Spend is rebalancing. According to Gartner, global spending on information security and risk management is set to reach around $213 billion in 2025, up from $193 billion in 2024. Within that total, security software remains the fastest-growing segment, fuelled by cloud-delivered controls and AI-driven automation, while security services continue to expand as organisations grapple with skills shortages and regulatory complexity.

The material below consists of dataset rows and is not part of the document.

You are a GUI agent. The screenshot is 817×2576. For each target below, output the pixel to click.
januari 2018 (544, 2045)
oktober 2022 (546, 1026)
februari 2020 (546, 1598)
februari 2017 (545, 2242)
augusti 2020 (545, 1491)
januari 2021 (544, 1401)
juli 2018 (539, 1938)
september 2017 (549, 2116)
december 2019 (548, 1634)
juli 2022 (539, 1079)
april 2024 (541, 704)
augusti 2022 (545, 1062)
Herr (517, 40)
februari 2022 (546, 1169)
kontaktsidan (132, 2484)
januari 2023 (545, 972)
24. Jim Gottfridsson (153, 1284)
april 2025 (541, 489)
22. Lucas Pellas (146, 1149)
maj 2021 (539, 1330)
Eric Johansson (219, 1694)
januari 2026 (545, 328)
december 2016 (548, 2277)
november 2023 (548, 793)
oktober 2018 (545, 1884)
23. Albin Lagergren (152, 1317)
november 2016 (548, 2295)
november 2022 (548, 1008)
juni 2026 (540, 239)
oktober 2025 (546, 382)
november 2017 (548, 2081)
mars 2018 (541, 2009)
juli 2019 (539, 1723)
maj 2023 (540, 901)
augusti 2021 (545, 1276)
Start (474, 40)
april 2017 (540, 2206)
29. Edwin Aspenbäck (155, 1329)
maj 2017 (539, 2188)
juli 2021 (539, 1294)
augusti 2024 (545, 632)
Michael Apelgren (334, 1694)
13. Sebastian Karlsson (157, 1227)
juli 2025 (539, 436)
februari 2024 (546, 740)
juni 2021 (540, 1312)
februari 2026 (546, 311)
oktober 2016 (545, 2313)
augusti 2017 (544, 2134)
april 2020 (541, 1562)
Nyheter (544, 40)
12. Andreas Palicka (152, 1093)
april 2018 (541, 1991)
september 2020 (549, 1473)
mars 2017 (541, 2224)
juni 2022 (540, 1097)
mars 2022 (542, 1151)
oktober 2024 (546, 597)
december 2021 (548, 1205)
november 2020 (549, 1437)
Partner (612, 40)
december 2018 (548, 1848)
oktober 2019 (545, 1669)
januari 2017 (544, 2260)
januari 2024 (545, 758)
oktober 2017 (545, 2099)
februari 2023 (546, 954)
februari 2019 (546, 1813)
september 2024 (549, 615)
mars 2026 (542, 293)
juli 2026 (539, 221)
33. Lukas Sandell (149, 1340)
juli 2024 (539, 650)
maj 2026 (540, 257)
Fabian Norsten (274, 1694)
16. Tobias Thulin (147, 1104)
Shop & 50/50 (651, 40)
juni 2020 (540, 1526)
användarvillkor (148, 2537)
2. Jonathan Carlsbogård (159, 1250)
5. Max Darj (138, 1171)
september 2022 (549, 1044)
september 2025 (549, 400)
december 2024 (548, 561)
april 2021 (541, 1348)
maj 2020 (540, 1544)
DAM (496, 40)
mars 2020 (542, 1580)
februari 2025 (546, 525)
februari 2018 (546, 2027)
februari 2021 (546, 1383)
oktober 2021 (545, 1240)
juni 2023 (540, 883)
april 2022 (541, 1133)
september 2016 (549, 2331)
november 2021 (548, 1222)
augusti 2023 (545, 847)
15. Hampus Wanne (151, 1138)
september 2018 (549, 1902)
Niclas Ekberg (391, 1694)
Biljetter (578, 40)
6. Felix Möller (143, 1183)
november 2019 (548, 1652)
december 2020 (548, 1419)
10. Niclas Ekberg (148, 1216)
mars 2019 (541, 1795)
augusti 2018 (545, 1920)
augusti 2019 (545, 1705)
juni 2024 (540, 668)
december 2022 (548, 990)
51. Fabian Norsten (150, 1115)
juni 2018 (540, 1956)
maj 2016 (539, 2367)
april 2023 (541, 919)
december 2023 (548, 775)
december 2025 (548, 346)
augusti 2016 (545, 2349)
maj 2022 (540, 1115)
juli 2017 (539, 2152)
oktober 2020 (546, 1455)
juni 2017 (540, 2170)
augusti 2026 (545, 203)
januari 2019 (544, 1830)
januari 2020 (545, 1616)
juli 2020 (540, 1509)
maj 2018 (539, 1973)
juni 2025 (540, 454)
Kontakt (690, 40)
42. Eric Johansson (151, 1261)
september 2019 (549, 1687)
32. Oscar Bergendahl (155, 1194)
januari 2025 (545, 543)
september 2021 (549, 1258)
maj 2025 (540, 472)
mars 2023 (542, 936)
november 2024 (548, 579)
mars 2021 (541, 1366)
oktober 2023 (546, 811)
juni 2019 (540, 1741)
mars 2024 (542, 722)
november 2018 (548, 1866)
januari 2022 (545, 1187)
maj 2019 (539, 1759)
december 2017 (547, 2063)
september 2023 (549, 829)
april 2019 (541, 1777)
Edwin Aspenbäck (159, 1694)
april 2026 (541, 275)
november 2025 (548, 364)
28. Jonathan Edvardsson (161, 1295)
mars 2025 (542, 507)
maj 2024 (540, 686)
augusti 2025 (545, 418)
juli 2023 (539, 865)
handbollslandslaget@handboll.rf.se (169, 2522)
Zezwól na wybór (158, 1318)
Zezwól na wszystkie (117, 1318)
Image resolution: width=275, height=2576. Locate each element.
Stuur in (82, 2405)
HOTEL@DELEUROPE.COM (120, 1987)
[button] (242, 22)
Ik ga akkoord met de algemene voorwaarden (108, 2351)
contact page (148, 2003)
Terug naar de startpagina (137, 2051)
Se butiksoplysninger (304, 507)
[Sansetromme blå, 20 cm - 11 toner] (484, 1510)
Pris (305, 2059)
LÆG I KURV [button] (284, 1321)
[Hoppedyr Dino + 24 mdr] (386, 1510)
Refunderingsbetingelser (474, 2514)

IDC’s research reinforces that although the US and Western Europe dominate total spend, the fastest growth is happening in the Middle East and other regions; which aligns with the Gulf’s regulated cloud build-out, and operational tech and critical-infrastructure needs
The WEF points to changing board context. Supply-chain vulnerabilities are the top ecosystem concern; about 60% say geopolitics shapes cyber strategy; and AI adoption is outpacing assurance.
So 2026 budgets should fund software supply-chain trust, third party assurance, and AI governance. There’s a lot of strategy in the mix there – and tooling needs to be layered on top to enable your organisation to execute on strategy.
Moving spend into new areas isn’t easy. But making bold decisions based on careful research could give your organisation a competitive edge.
When we interviewed Dr. Srijith Nair (CISO at Careem), he told us:
“Saying yes to things and opportunities that you are scared of is a sure-fire way to learn something interesting, especially about yourself.”
He was sharing what he wished he’d known earlier in his career; but it’s good advice for budget season too. The coming year will reward CISOs who back brave shifts – into CNAPP, AI governance, and managed outcomes – even if it means shaking up familiar spend patterns.
When we spoke to Paulino Calderon (Co-Founder at Websec) for the blog, he said:
“The amount of experience and knowledge we can gain if the information is freely available is mind-blowing.”
And 2026 budget decisions should, in an ideal world, support that knowledge-sharing – with investments in open standards, shared SBOM data, and community tooling that really can pay resilience dividends (especially for supply-chain security).
When you’re defending your ask in the boardroom, remember it’s about more than numbers. This is where your human factor comes in. Own your skills, knowledge, and research; and let go of imposter syndrome so you can be the best possible advocate for your team and strategy.
Anchor your plan to the big numbers (Gartner’s $240bn in 2026 and IDC’s double-digit growth toward $377bn by 2028) to show your trajectory tracks global trends. Then use the WEF narrative to explain why: supply-chain fragility, geopolitics and AI are redefining resilience. Build a budget that secures identity and data as the control plane, shifts security left in the cloud, outsources what you can’t staff, and bakes AI governance into the enterprise.